The Seahawks haven’t used their original first round pick since selecting James Carpenter in 2011. Fans know what Carpenter is and what he was supposed to be. The 25th overall pick, Carpenter was a tackle out of Alabama who ended up becoming a guard in Seattle. He was an okay player for the Seahawks (who missed considerable time with injuries) and he continues to be an okay player for the Jets.
That seems to be a potential path for second-year lineman Germain Ifedi, but at least John Schneider also got a third round pick with him. The initial move that Schneider made on day one of the draft looks great, but the players chosen with the picks will be scrutinized for now because the other prospects in those areas are off to better starts.
Nobody needs to remind me that it’s only been one year because I’m still holding out as much hope for Paul Richardson as anyone. There’s a lot of time left to go in these careers. But it’s not too soon to look back and wonder what other scenarios existed and how it could alter the Seahawks draft plans next week.
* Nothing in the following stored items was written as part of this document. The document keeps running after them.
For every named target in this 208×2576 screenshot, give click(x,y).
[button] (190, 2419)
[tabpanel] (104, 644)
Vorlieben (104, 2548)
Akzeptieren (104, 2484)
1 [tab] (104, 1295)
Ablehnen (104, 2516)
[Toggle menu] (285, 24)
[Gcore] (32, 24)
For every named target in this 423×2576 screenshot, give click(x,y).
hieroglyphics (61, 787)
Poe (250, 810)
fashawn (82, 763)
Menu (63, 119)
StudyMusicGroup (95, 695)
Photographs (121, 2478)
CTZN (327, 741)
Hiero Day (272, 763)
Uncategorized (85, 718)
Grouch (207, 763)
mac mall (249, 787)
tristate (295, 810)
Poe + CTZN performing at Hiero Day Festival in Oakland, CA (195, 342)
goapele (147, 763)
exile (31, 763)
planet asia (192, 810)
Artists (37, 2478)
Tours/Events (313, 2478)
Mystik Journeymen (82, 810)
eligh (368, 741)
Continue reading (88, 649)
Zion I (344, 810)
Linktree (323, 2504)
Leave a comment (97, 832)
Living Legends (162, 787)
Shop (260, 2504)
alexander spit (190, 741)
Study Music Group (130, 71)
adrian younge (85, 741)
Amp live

Seattle held the 26th overall pick last year, as they do right now, and when their name was called they made a deal with the Broncos to move down five picks because John Elway wanted Paxton Lynch. There could be a strikingly similar move this year because there are at least four quarterbacks who could go in the first round and a number of teams behind the Seahawks who could be looking to add one. For Schneider to pull off the acquisition of a third round pick just to move down five spots was beautiful, and the selection of Ifedi was highly predictable and understandable, but a year later it just has not quite worked out.
The players that Seattle missed out on strictly from moving down five spots aren’t too regrettable. Josh Garnett may be a better guard than Ifedi, but that’s still debatable and it’s still only a guard-to-guard comparison. After all, Ifedi is moving back to tackle this summer but Pete Carroll has not even committed to him being a starter at any position. That doesn’t just sound like “always compete” rhetoric and that Ifedi is basically guaranteed a spot because of his draft status — it really feels like Ifedi is competing for a job.
The others they passed were Lynch, Kenny Clark, Robert Nkemdiche, and Vernon Butler. I wouldn’t be worried about any of those players yet. Not like I would be about the ones who came after 31.
Next off was Emmanuel Ogbah to the Browns, who had a nice rookie season with 53 tackles and six sacks. Three picks later was Hunter Henry to the Chargers, who has already scored eight touchdowns. The Seahawks would pick Nick Vannett with the third round pick they got in the Denver deal, so clearly they were in search of a future at tight end. And 36th was Chris Jones to the Chiefs, a defensive tackle who I think has flashed the type of ability that Seattle really wants at that position. The other three who went between those guys are all interesting for one reason or another: Kevin Dodd, Jaylon Smith, and Myles Jack.
Let’s pretend for a moment that the Seahawks take Henry instead of Ifedi. Then they still have a hole on the offensive line, right? Well, instead of taking Vannett in the third — who as of yet has done nothing and was fourth on the depth chart where four depth chart positions usually don’t exist — they could have targeted Graham Glasgow, who went to the Lions and started 11 games. Could Glasgow have been much worse than Ifedi? Is guard/tackle any less of a need today than it was a year ago because of the selection of Ifedi?
The lesson to be learned here is not just revisionist history that involves things we cannot change, but perhaps a methodology that can. Ifedi was so predictable that it almost felt like the safe, boring, “Seahawks” pick in round one. Not unlike the Carpenter pick, in fact. Schneider seems to either trade the pick for a player that makes everyone go “Wow, I did not see that coming!” or go in the complete opposite direction of “We all saw that coming.” Perhaps this is a year to make fans go “Wow” in the first round without trading it for a player. To get the high ceiling player that carries some risk but also has an opportunity to be much more than an okay guard or tackle. Offensive line is a huge need, as is the ability to protect Russell Wilson, but even Wilson was not the safe pick. They were ridiculed by many for “wasting” a third rounder on a “backup quarterback” when they had already signed Matt Flynn.
When it comes to what the Seahawks will do this year, people say Garett Bolles a lot. People say Kevin King a lot. Maybe it’s time again for Schneider to pick the player that nobody has connected to Seattle. And he can still do that while trading down again.